Mi esposo y yo tomamos el reto de Desafío de Amor. Cada semana que salimos ha sido algo refrescante para nuestro matrimonio. El encanto de poder salir a una cita romántica, primero se esfumo al pensar que hacer con nuestro niño pequeño de apenas dos anos. ¿Quien lo va a cuidar? ¿A que horas saldremos? ¿Lo cuidaran en casa o lo cuidaran en su hogar? Y se es así, ¿Se desequilibrará su horario de dormir? Luego, comenzamos a preocuparnos, ya que el sufre de alergias y tiene que seguir una dieta rígida sufriendo mucho malestar cuando esta no se sigue. Ante tantas preocupaciones sobre el niño, rápidamente nos desanimamos pensando que este desafío tal vez no era muy posible para una pareja criando un niño pequeño con una salud tan frágil.
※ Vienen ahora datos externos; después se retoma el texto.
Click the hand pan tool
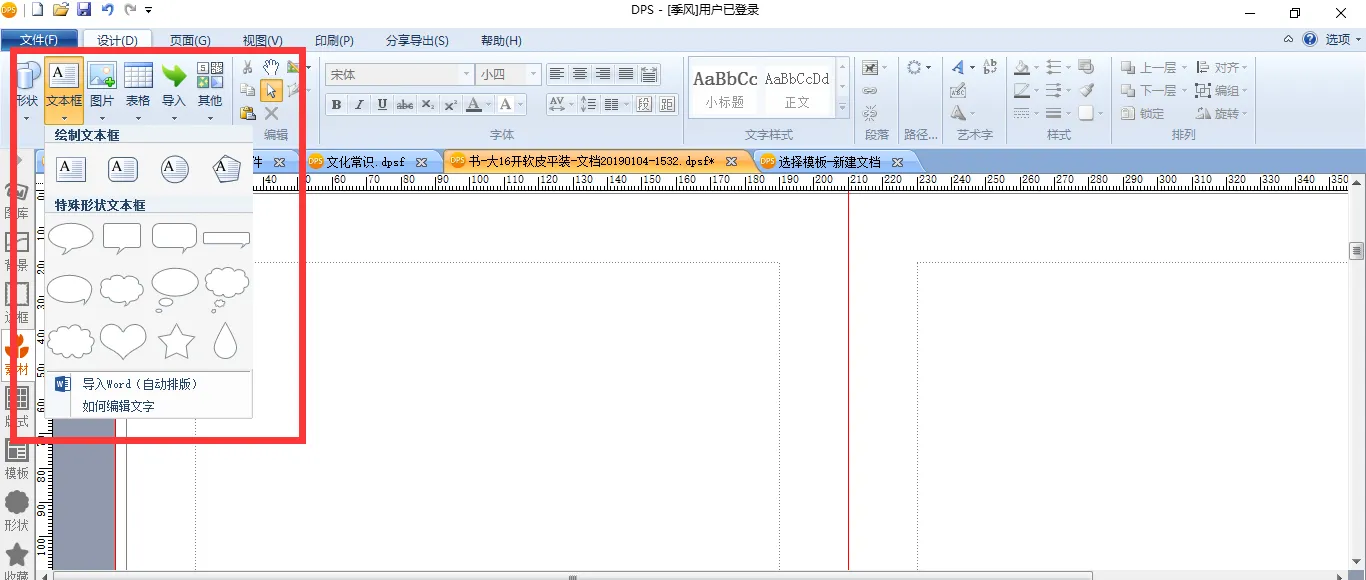This screenshot has width=1366, height=580. [271, 67]
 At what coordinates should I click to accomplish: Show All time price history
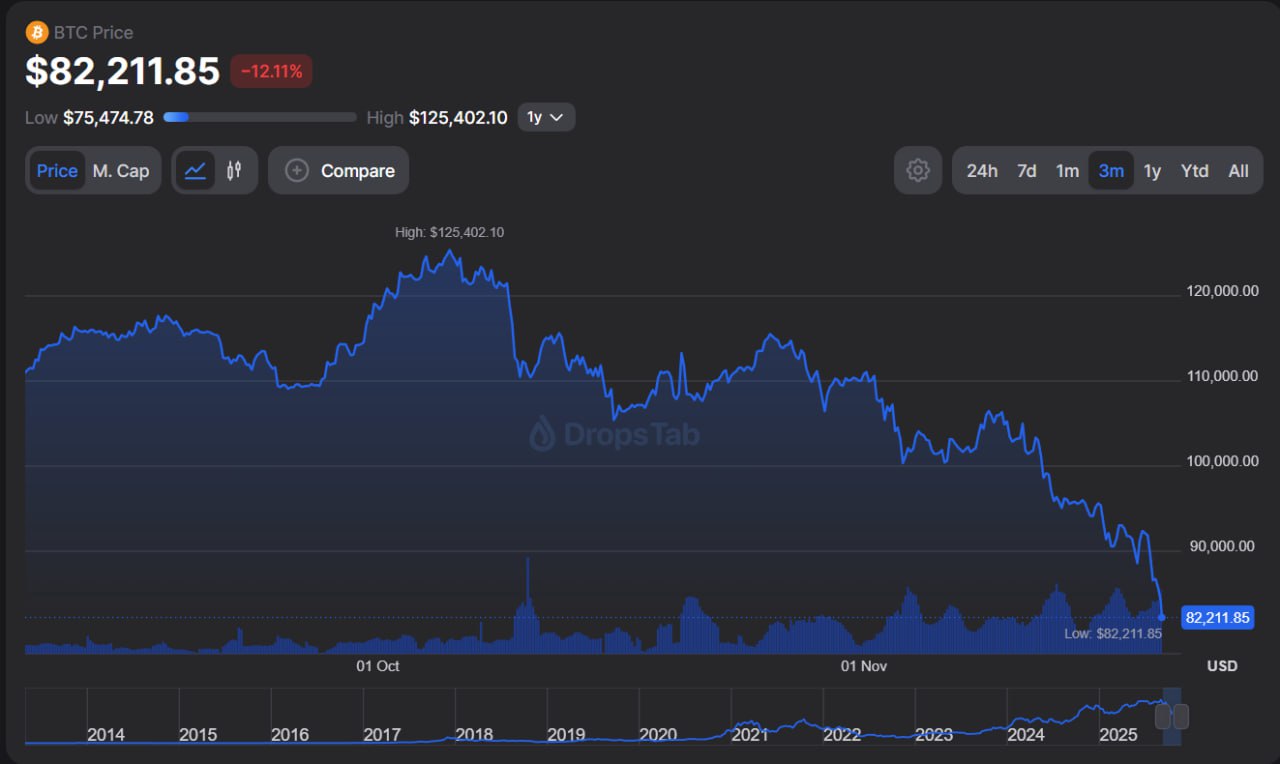pos(1238,171)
Pero, ¿Que pasaría con nuestro matrimonio, si desde ahora le daremos toda la prioridad a nuestro pequeño y poco a poco el llegara a tomar el escenario de nuestra vida y nuestra relación matrimonial se va en segundo plano? La imagen de muchas parejas con las cuales he conversado en consejería matrimonial, se me presento claramente mostrando la tragedia familiar que sucede cuando los niños toman primer plano en el hogar y el matrimonio se queda a tras.
Aunque nos llenamos de alegría al ver a nuestro niño crecer y cada paso de aprendizaje que vemos que él toma nos entusiasma, entendemos que aunque queremos provechar a lo máximo este tiempo – es un tiempo limitado. El crecerá, eventualmente se ira de la casa a estudiar, se casara, tendrá hijos, vivirá una vida independiente de nosotros. Y que pasa con nosotros. Al final del día, quedamos mi esposo y yo. Además, en que tipo de hogar crecerá el si mama y papa andan solo preocupados de los problemas hogareños y les carece el romance, la felicidad, energía, pasión, amor, vida.
Al hablar un poco sobre esto, mi esposo y yo nos dimos cuenta que al fin del acabo la mejor manera de proteger a nuestro hijo, es protegiendo a nosotros mismos. Si, nos damos tiempo como pareja, estaremos felices. Si estamos felices, el continuara disfrutando de un hogar donde la armonía y paz reinan. Y en dicho hogar, el será libre de crecer, estudiar y tomar las oportunidades que este país le ofrece. Si anda preocupado por los problemas que ocurren en el hogar por que papa y mama andan disgustados, la depresión y ansiedad pueden ocupar su alma y estas lo pueden llegar a esclavizar limitando el provecho que le pueda tomar a estas oportunidades.
Así que salimos y nos gusto mucho. Salimos de nuevo y nos encanto. En esta segunda cita, disfrutamos de una cena muy romántica en un restaurant en downtown. El detalle de salir y apartar tiempo para uno nos vitaliza. Pudimos hablar y soñar un poco sobre planes que quisiéramos realizar en el futuro. Luego pudimos disfrutar de un concierto el cual estuvo espectacular. La verdad es que es muy rico poder salir con tu esposo y disfrutar tiempo con el. La inversión que hacemos al alimentar el matrimonio, es algo que disfrutamos nosotros como pareja, pero algo que también nuestro hijo podrá disfrutar. Si no lo has tomado, anímate a participar en el reto, Desafío de Amor y regresa la pasión a tu matrimonio.